• **Recorded information**:
== == ==

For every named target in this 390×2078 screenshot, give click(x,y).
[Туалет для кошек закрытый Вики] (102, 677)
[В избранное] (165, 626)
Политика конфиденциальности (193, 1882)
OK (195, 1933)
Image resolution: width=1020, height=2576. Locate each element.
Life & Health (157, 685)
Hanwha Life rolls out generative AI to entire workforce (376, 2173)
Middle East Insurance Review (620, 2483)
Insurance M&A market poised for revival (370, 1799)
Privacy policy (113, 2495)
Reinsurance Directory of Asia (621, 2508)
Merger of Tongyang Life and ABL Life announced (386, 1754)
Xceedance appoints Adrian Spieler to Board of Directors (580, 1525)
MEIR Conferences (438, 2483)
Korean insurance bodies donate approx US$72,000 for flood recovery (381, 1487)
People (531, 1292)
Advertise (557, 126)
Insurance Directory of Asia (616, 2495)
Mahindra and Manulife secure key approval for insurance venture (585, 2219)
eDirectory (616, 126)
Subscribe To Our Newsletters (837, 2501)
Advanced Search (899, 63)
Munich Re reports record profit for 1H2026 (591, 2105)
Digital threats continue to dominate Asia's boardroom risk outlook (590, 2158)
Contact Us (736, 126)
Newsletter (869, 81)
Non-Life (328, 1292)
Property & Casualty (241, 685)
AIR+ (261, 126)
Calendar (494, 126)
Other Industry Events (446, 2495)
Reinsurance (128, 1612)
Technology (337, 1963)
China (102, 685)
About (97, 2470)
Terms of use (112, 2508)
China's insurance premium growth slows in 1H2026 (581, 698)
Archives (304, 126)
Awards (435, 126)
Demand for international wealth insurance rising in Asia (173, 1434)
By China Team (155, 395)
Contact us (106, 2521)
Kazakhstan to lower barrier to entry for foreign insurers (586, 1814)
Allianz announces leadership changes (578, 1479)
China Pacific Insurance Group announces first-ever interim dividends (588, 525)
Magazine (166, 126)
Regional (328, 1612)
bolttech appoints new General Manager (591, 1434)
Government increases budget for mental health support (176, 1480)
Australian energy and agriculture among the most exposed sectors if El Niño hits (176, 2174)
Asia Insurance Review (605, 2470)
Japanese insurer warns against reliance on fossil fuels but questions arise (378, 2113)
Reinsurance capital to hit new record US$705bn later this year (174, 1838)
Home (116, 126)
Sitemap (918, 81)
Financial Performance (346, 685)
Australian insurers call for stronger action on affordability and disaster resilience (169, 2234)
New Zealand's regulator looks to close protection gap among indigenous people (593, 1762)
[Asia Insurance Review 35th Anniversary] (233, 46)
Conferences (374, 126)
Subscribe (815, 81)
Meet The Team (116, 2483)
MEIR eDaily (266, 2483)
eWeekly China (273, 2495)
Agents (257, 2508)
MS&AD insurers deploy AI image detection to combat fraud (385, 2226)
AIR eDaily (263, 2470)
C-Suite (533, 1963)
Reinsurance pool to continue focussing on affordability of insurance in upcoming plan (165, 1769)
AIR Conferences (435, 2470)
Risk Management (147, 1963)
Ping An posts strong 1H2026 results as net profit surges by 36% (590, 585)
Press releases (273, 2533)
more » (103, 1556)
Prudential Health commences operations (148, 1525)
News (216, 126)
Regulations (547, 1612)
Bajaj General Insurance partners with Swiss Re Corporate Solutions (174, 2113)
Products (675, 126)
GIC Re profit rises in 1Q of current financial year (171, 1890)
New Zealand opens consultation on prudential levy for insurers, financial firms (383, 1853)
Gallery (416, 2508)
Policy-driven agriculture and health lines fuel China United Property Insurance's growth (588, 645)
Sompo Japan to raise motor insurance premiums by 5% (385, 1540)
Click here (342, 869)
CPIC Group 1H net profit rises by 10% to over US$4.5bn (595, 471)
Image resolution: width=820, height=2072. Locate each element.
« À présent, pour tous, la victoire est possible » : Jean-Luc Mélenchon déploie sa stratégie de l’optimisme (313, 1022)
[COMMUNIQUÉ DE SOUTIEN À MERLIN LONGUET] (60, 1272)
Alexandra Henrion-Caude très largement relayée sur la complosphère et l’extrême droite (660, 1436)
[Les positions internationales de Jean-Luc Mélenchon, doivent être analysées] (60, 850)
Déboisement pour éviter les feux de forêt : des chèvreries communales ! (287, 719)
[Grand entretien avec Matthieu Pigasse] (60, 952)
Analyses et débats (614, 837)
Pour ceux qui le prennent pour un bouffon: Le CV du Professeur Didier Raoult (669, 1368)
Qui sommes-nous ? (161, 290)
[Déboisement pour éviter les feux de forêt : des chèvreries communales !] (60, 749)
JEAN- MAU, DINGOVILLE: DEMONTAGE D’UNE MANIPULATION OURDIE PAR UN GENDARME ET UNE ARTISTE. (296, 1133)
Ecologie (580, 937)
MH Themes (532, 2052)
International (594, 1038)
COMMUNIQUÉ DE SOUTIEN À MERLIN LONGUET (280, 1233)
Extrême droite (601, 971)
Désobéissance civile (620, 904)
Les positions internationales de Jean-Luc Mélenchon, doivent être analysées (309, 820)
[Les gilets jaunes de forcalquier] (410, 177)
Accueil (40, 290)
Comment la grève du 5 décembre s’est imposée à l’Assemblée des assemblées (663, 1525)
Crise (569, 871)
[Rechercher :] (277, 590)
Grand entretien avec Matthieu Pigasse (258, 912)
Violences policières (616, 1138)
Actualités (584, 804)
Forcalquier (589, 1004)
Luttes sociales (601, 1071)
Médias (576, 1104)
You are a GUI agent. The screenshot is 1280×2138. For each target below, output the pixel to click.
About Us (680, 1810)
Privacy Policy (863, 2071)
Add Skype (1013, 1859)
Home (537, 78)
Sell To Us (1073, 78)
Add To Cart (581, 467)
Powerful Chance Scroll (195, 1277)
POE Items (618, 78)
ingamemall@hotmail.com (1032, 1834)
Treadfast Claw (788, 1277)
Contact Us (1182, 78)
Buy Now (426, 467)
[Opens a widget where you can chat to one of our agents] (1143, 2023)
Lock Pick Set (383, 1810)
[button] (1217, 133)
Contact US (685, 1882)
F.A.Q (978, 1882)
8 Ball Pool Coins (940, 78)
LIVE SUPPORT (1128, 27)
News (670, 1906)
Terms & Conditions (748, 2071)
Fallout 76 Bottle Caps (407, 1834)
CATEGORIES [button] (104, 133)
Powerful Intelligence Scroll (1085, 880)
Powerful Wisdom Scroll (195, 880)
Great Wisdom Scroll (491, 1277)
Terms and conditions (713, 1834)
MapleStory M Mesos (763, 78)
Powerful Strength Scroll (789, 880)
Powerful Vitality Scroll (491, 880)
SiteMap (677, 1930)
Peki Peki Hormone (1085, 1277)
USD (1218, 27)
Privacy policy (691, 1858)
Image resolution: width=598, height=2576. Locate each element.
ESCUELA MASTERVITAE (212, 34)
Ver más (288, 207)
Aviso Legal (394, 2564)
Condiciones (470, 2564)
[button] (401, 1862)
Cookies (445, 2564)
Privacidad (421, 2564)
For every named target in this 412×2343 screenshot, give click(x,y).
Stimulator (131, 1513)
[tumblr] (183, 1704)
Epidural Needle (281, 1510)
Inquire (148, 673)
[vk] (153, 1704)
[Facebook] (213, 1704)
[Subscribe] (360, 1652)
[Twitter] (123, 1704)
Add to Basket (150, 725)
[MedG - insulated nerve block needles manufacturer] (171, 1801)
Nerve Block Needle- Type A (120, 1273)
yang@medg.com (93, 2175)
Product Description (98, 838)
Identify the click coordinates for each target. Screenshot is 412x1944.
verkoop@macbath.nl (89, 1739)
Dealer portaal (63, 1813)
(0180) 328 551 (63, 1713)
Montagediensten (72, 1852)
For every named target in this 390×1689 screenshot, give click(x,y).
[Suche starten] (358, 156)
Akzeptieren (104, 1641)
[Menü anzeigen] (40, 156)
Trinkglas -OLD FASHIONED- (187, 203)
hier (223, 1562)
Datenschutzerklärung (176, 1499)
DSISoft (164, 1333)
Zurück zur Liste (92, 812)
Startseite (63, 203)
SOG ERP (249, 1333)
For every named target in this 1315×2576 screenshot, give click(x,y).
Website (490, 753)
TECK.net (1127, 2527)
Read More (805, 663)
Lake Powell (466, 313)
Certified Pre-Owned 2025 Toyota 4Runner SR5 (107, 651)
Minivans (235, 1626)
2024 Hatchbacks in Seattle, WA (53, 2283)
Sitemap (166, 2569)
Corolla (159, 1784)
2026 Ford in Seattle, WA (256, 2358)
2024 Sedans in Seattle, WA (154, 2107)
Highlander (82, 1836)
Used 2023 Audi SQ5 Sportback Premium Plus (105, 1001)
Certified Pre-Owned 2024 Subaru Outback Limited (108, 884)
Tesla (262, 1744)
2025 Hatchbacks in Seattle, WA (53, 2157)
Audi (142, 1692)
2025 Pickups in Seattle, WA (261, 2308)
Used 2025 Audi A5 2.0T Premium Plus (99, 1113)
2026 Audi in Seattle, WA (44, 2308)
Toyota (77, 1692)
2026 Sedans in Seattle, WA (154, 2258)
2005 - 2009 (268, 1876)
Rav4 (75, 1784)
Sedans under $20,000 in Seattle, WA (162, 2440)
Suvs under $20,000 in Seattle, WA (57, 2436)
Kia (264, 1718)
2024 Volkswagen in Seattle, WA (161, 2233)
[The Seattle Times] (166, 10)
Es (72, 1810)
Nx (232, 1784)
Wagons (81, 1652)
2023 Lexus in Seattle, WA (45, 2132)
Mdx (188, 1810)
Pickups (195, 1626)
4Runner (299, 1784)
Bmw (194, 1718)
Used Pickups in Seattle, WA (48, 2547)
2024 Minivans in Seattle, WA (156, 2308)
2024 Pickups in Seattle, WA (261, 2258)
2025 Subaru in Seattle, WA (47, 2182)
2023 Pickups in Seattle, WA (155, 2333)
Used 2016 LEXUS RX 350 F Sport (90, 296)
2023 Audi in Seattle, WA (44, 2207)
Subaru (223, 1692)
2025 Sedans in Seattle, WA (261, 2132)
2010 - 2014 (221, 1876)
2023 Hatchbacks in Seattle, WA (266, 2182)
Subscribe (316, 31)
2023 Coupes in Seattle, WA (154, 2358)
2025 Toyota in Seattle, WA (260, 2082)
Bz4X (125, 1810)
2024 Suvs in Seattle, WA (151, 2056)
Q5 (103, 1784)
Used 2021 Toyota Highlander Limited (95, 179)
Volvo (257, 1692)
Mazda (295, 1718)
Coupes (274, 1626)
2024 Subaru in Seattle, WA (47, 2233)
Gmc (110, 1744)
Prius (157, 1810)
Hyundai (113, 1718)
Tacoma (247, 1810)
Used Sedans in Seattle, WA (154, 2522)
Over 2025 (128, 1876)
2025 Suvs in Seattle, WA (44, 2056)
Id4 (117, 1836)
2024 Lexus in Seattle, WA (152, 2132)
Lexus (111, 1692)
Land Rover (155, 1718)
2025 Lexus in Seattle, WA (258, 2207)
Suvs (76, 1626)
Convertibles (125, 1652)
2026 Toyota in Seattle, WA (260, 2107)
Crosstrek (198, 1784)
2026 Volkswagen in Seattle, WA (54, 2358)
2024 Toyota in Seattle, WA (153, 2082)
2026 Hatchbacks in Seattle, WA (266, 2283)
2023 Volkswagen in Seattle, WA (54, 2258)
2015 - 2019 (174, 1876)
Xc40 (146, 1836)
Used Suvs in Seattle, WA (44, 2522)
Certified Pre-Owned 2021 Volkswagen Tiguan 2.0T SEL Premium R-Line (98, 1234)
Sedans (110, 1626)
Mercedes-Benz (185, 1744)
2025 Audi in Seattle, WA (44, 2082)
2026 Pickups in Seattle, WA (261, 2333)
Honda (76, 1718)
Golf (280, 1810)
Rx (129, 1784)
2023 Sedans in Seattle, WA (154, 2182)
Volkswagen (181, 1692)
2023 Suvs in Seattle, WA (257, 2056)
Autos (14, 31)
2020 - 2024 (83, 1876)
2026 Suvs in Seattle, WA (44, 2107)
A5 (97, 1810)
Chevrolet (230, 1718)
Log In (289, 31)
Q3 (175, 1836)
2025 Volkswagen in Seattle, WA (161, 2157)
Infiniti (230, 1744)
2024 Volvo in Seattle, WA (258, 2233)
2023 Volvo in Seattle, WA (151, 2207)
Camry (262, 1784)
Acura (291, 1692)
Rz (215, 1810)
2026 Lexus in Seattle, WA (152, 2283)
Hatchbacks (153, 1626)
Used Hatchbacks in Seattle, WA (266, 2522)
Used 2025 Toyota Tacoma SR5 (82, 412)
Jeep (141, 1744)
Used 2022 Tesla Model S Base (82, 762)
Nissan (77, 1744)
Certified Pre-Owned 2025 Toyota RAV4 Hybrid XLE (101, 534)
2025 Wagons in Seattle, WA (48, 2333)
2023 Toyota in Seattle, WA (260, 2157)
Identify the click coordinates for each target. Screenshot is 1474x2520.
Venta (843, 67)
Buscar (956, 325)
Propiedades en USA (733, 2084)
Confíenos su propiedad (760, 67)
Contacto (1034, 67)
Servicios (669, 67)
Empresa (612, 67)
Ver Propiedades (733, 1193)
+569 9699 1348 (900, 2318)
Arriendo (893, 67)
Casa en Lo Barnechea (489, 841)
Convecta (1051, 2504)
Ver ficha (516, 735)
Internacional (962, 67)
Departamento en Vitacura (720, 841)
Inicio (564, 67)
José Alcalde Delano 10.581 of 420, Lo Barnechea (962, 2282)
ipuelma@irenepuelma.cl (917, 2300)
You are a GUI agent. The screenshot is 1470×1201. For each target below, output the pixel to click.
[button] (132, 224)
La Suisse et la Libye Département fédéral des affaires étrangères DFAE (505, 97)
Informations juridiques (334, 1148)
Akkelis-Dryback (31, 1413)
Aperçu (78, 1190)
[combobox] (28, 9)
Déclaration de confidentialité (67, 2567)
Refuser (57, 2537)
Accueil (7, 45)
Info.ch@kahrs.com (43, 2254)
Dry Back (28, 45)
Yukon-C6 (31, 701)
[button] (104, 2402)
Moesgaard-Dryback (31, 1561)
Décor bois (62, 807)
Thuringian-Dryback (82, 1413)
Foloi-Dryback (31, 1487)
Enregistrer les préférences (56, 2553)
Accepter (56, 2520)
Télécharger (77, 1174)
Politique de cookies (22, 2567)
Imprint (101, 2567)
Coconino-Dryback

== == ==

• **The task**:
Output exactly the lines of the material above from the one containing "Image resolution: width=598, height=2576." up to and including the one containing "Add to Basket (150, 725)".

• **Exercise output**:
Image resolution: width=598, height=2576. Locate each element.
ESCUELA MASTERVITAE (212, 34)
Ver más (288, 207)
Aviso Legal (394, 2564)
Condiciones (470, 2564)
[button] (401, 1862)
Cookies (445, 2564)
Privacidad (421, 2564)
For every named target in this 412×2343 screenshot, give click(x,y).
Stimulator (131, 1513)
[tumblr] (183, 1704)
Epidural Needle (281, 1510)
Inquire (148, 673)
[vk] (153, 1704)
[Facebook] (213, 1704)
[Subscribe] (360, 1652)
[Twitter] (123, 1704)
Add to Basket (150, 725)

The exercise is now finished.